Haushaltssicherungskonzept 2016 vorgelegt

Offenbach - Es ist keine neue Erkenntnis: Die kommunale Defizit steigt unaufhörlich. Schwarz auf weiß steht’s im Haushaltssicherungskonzept, das die Stadt jährlich vorlegen muss. Von Martin Kuhn 

Zwischen den Zeilen ist zu erahnen: Die Schutzschirm- Vereinbarung mit dem Land wird so nicht zu erfüllen sein. Es gleicht einer unendlichen Geschichte mit viel Wenn und Aber. Die kurze Version: Während der Stadt die Kosten für Sozialleistungen davonlaufen, hinken die Gewerbesteuereinnahmen hinterher. „Dieser Widerspruch wird platzen; nicht heute und morgen, aber irgendwann“, sagt Felix Schwenke. Mit dem vorgelegten Konzept („Beinahe eine kleine wissenschaftliche Arbeit“) sieht er sich für möglicherweise unangenehme Gespräche in der Landeshauptstadt gewappnet. Der Stadtkämmerer fasst die gut 120 Seiten, denen das Parlament noch zustimmen muss, zusammen: „Wir haben als Kommune Gesetze zu erfüllen. Wir können jetzt belegen, dass wir dies wirtschaftlich machen.“ In Zahlen: Für das Jahr 2016 kalkuliert er mit 185 Millionen Euro verpflichtenden Sozialausgaben. Aus dem kommunalen Finanzausgleich erwartet er etwa 139 Millionen Euro. Bleibt im kommenden Jahr ein strukturelles Minus von 46,5 Millionen Euro, das die Stadt zahlen muss.
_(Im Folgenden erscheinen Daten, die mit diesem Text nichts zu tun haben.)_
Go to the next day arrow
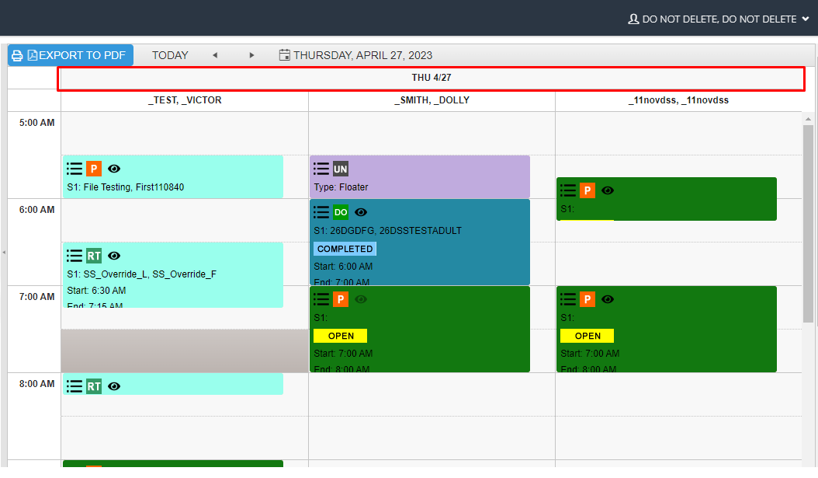 251,55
Schwenkes Gegenrechnung: Wenn der Bund und das Land ihre an die Kommune übertragenen Lasten selbst bezahlen würden, hätte Offenbach ein Plus von nahezu 18 Millionen Euro. Aber wie kann die Stadt noch gegensteuern, zumal die Opposition stets die Ansiedlung von Gewerbe anmahnt? Da verweist Sozialdemokrat Schwenke gern auf reale Firmenpolitik. „Nur als eins von vielen Beispielen: Ob MAN hier bleibt, entscheidet nicht die Offenbacher Stadtverordnetenversammlung.“ Mit Blick auf die größtenteils brachliegende Gewerbefläche des ehemaligen Allessa-Werks sagt er: „Wir sind nicht Eigentümer des Geländes. Wir können die Vermarktung unterstützen – mehr nicht.“ Dennoch setzt der Kämmerer auf den dritten Bauabschnitt des Hafenareals. Dort sind gut 20 Hektar für Gewerbe-Ansiedlungen vorgesehen.

Der Kern des Sicherungskonzepts wird jedoch nicht erreicht: Es soll aufzeigen, wie Offenbach den Finanzausgleich erreichen kann. In diesem Zusammenhang verweist der Stadtrat gern auf die Bertelsmann-Stiftung und ihren Kommunalen Finanzreport 2015. Da heißt es: „Die Analysen zeigen, dass es der Gruppe der schwächsten Kommunen nicht gelingt, aus der Falle geringer Steuerkraft und hoher Sozialausgaben zu entweichen. Die Unterschiede zwischen starken und schwachen Kommunen bleiben dauerhaft bestehen. Alarmierend ist die Entwicklung bei den Kassenkrediten. Hier wächst die Kluft von Jahr zu Jahr.“ Im Folgenden schreiben die Macher des 164-seitigen Reports: „Eine Reaktion darauf kann nur im föderalen Miteinander von Bund, Ländern und Kommunen gelingen.“ Dem wird der Offenbacher Kämmerer sicher vorbehaltlos zustimmen.

Der ausführliche Finanzreport steht zum Herunterladen bereit unter dieser Adresse: shuu.de/t6z.